TASK INSTRUCTIONS :: Images aside, the whole listing should be written out word for word.

SUPPLIED RECORDS ::
#####
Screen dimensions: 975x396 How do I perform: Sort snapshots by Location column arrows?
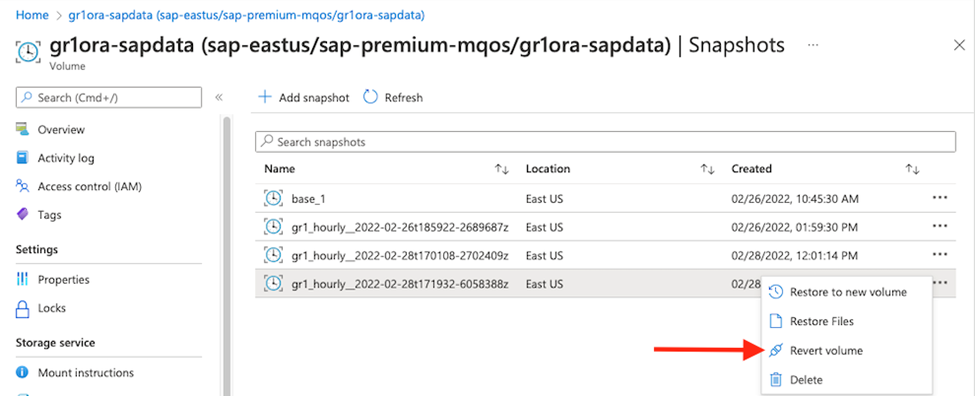point(707,169)
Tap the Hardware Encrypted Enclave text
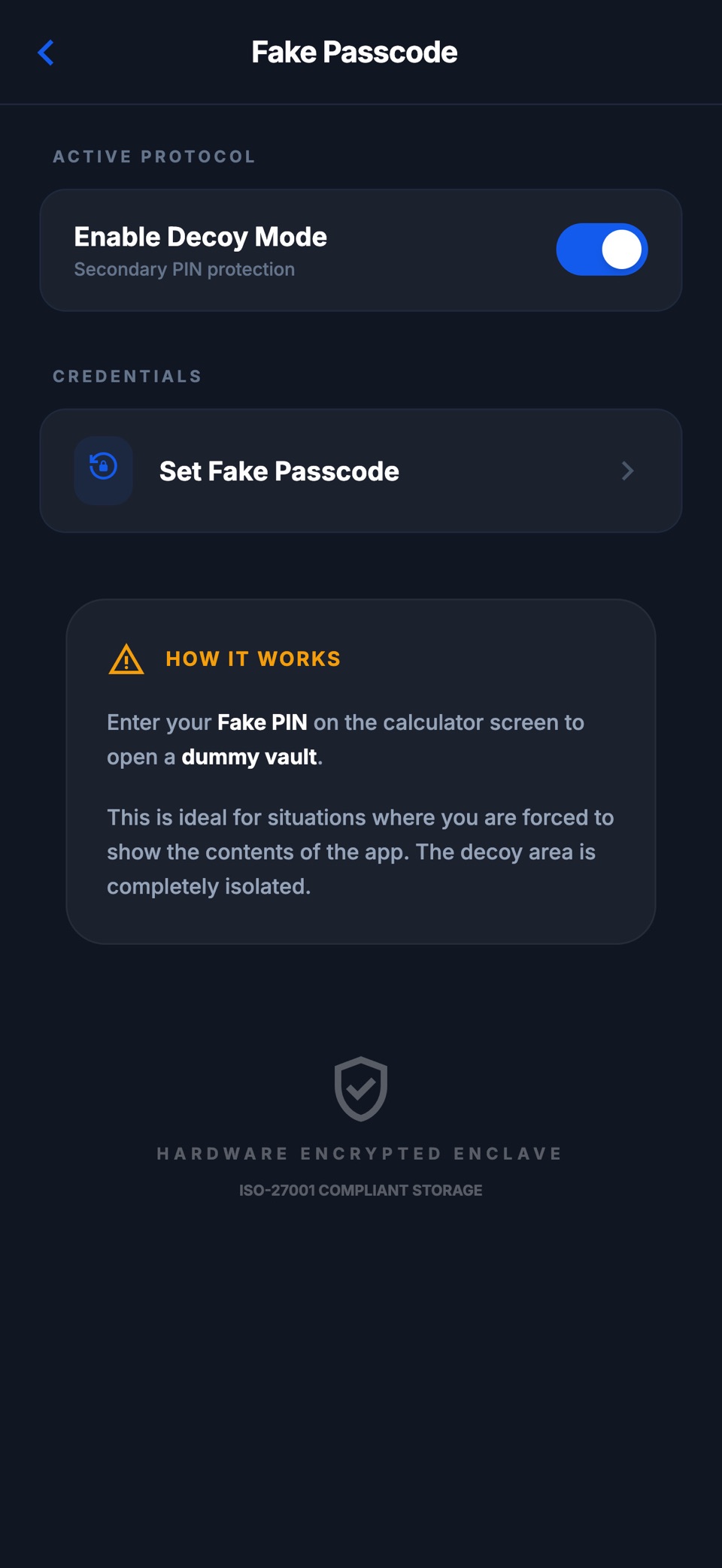The image size is (722, 1568). 360,1154
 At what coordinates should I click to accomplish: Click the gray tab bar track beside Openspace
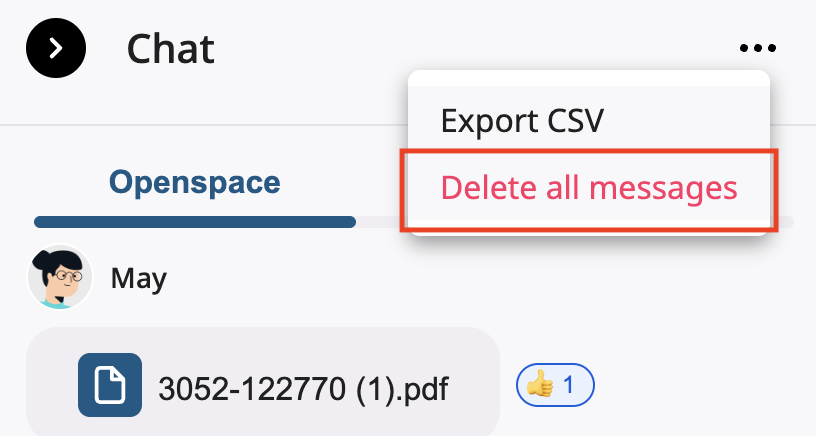click(x=380, y=222)
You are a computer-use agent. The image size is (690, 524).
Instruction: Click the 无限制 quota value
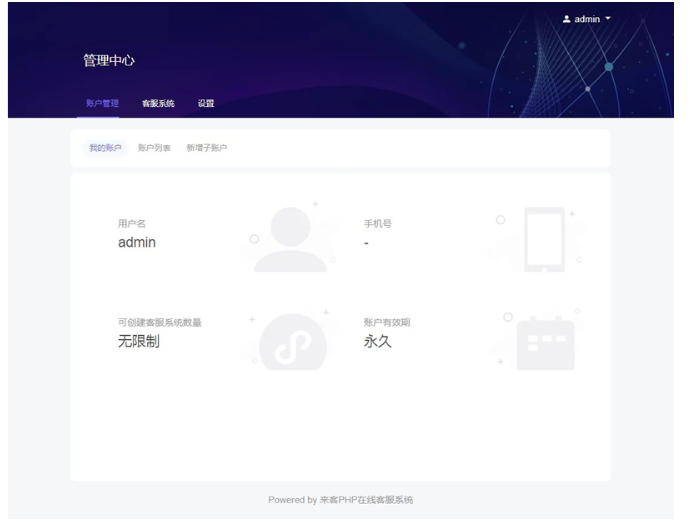(139, 342)
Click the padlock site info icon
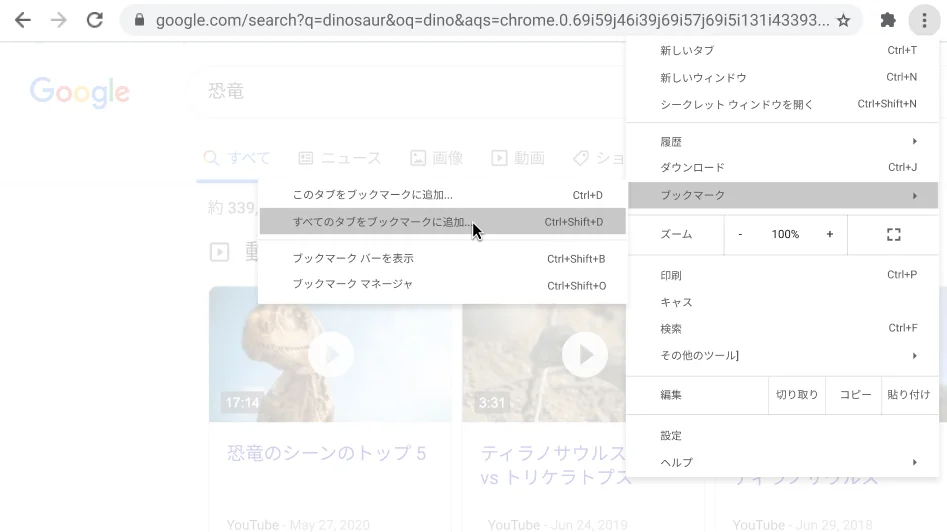This screenshot has height=532, width=947. coord(139,20)
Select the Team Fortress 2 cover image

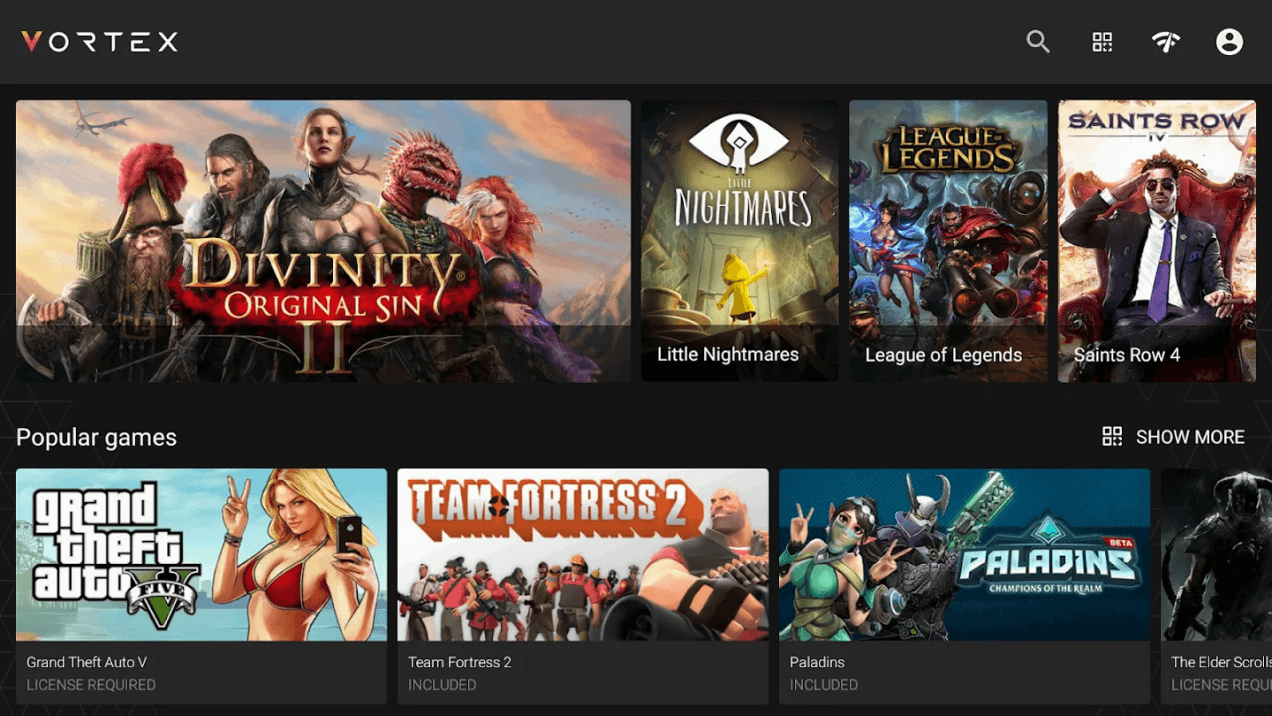583,555
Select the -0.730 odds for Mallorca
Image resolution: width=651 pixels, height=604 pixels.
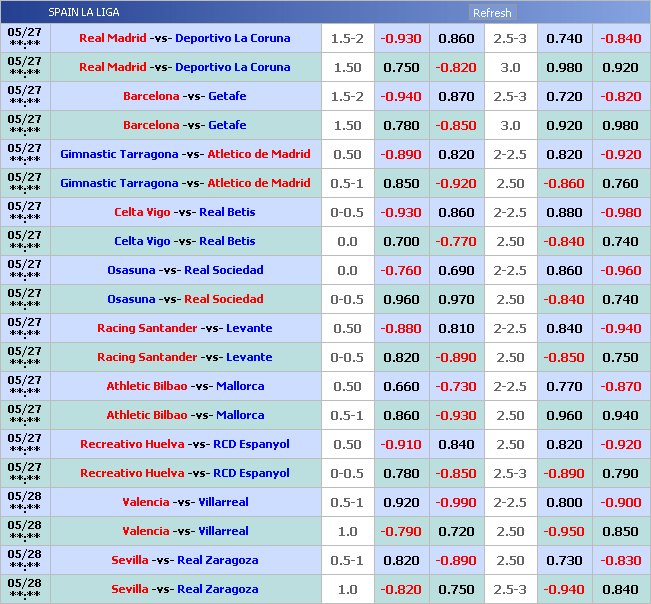coord(456,386)
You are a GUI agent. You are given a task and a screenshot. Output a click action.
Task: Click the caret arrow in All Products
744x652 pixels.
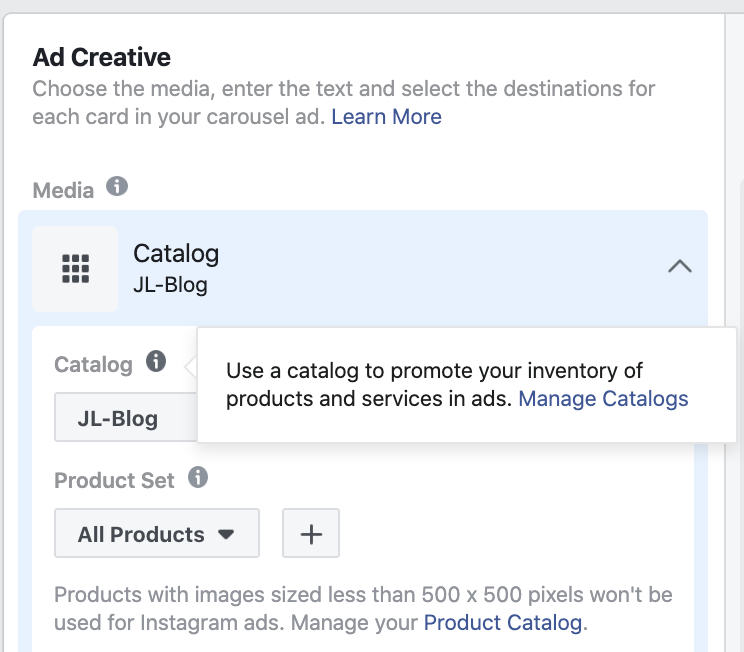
#####
ANSWER TO THE EXERCISE ::
Screen dimensions: 975x396 How do I perform: Sort snapshots by Location column arrows?
point(707,169)
Tap the Hardware Encrypted Enclave text
The image size is (722, 1568). 360,1154
 At what coordinates should I click to accomplish: Click the gray tab bar track beside Openspace
click(x=380, y=222)
You are a computer-use agent. The image size is (690, 524).
Instruction: Click the 无限制 quota value
(139, 342)
Click the padlock site info icon
This screenshot has height=532, width=947. coord(139,20)
Select the Team Fortress 2 cover image

583,555
Select the -0.730 odds for Mallorca
Image resolution: width=651 pixels, height=604 pixels.
coord(456,386)
You are a GUI agent. You are given a task and a screenshot. Output a click action.
Task: Click the caret arrow in All Products
744x652 pixels.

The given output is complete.